** START DOCUMENT SECTION **

I found a proposal from 2008 in haskell-prime to make the $ and $! operators left-associative:

https://ghc.haskell.org/trac/haskell-prime/wiki/ChangeDollarAssociativity

There is only one argument against the proposal: "This would break a lot of code".

Arguments in favour

Instead, there are given four arguments in favour of left-associative ($), the last one being the same as yours, and considered the most important. They are, in short:

  • 0) given the expression f x y, with two applications, we would be able to write f $ x $ y

  • 1) now, with right associative ($), we can write f . g . h $ x as f $ g $ h $ x,

    however: \x -> f $ g $ h $ x ==> f $ g $ h is invalid,

    so that writing such pipelines with composition is better, as it allows easier cleanup of code

  • 2) Left associative ($) allows you to eliminate more parentheses, in addition to the ones eliminated with (.), for instance:

    f (g x) (h y) ==> f $ g x $ h y

  • 3) your argument: the right associative version of $! is inconvenient because of giving rise to things like: ((f $! x) $! y) $! z instead of f $! x $! y $! z

Conclusion

I give support to use the better left-associative version of application operators redefining them at the beginning of our code, like this: 

import Prelude hiding (($), ($!))

** END DOCUMENT SECTION **
** START RECORD SET **

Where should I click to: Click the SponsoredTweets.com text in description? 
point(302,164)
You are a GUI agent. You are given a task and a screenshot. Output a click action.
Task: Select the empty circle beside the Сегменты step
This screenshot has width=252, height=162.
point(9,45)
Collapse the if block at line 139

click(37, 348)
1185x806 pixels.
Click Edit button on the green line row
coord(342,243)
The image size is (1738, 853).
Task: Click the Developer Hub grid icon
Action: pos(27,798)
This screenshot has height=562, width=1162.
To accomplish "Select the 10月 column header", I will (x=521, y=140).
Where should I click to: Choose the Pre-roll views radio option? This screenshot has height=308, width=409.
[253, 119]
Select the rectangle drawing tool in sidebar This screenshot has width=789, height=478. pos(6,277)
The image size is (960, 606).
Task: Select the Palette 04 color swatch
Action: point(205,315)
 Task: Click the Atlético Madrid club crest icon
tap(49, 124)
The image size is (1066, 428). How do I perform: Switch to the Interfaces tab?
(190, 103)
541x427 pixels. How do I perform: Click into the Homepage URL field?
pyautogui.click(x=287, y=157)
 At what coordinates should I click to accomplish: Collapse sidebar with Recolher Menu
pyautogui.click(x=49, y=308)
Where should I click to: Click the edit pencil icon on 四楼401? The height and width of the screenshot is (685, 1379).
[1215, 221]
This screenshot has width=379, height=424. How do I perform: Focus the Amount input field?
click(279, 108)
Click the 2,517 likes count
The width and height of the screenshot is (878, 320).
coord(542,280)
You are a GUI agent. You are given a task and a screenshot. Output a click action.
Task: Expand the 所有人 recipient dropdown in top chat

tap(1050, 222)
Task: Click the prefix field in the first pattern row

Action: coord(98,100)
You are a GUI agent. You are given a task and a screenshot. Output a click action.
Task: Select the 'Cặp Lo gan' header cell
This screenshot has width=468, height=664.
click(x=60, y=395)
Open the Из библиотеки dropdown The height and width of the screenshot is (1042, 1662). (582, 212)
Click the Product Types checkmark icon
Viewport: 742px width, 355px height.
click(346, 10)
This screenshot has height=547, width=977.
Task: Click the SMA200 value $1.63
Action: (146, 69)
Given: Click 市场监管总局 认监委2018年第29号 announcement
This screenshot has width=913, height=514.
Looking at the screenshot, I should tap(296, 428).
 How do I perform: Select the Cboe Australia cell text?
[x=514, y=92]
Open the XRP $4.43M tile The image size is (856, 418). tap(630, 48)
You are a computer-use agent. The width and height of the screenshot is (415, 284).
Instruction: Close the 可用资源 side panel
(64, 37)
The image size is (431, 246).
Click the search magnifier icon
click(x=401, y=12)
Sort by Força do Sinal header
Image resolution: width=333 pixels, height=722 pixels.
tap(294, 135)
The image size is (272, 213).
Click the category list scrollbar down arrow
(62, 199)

** END RECORD SET **

Say whether each statement agrees with the forum post, answering yes or no and quoting the words that decide it: (a) the proposal dates from 2008; (b) the proposal lists two arguments against it; (c) four arguments are given in favor of a left-associative ($). The items above come from a different source than the forum post.

(TASK OUTPUT):
(a) Yes: "I found a proposal from 2008 in haskell-prime"
(b) No: "There is only one argument against the proposal"
(c) Yes: "there are given four arguments in favour of left-associative ($)"